>> begin Data rows

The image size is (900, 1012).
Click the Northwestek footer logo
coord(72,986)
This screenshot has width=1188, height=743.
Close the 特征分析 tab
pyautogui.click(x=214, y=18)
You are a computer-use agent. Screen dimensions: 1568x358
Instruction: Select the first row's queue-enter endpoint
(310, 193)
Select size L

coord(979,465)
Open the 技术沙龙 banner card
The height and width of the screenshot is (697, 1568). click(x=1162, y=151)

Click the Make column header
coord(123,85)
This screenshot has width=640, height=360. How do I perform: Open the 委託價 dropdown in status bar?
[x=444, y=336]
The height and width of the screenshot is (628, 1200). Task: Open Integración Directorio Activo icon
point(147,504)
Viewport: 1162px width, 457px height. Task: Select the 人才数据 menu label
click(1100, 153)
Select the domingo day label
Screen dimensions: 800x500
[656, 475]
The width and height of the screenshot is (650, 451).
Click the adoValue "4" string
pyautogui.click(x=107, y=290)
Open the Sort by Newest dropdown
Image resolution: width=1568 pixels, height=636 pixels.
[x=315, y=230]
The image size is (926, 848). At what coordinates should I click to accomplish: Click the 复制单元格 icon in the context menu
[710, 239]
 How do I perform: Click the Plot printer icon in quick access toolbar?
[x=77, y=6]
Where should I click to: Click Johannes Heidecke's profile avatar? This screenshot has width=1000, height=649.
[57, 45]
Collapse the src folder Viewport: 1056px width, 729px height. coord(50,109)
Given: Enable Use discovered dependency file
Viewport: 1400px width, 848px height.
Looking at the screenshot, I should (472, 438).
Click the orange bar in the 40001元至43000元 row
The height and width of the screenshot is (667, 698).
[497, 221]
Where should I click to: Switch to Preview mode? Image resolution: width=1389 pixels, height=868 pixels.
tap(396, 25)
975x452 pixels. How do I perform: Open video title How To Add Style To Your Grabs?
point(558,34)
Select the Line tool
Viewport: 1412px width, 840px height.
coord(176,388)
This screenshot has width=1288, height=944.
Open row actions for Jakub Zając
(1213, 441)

>> end Data rows

Rewrite all of the data above, renaming "dropdown" to "drop-down list" everywhere it appears and leaving every other part as it is.

| Result of this exercise |
The image size is (900, 1012).
Click the Northwestek footer logo
coord(72,986)
This screenshot has width=1188, height=743.
Close the 特征分析 tab
pyautogui.click(x=214, y=18)
You are a computer-use agent. Screen dimensions: 1568x358
Instruction: Select the first row's queue-enter endpoint
(310, 193)
Select size L

coord(979,465)
Open the 技术沙龙 banner card
The height and width of the screenshot is (697, 1568). click(x=1162, y=151)

Click the Make column header
coord(123,85)
This screenshot has width=640, height=360. How do I perform: Open the 委託價 drop-down list in status bar?
[x=444, y=336]
The height and width of the screenshot is (628, 1200). Task: Open Integración Directorio Activo icon
point(147,504)
Viewport: 1162px width, 457px height. Task: Select the 人才数据 menu label
click(1100, 153)
Select the domingo day label
Screen dimensions: 800x500
[656, 475]
The width and height of the screenshot is (650, 451).
Click the adoValue "4" string
pyautogui.click(x=107, y=290)
Open the Sort by Newest drop-down list
Image resolution: width=1568 pixels, height=636 pixels.
[x=315, y=230]
The image size is (926, 848). At what coordinates should I click to accomplish: Click the 复制单元格 icon in the context menu
[710, 239]
 How do I perform: Click the Plot printer icon in quick access toolbar?
[x=77, y=6]
Where should I click to: Click Johannes Heidecke's profile avatar? This screenshot has width=1000, height=649.
[57, 45]
Collapse the src folder Viewport: 1056px width, 729px height. coord(50,109)
Given: Enable Use discovered dependency file
Viewport: 1400px width, 848px height.
Looking at the screenshot, I should (472, 438).
Click the orange bar in the 40001元至43000元 row
The height and width of the screenshot is (667, 698).
[497, 221]
Where should I click to: Switch to Preview mode? Image resolution: width=1389 pixels, height=868 pixels.
tap(396, 25)
975x452 pixels. How do I perform: Open video title How To Add Style To Your Grabs?
point(558,34)
Select the Line tool
Viewport: 1412px width, 840px height.
coord(176,388)
This screenshot has width=1288, height=944.
Open row actions for Jakub Zając
(1213, 441)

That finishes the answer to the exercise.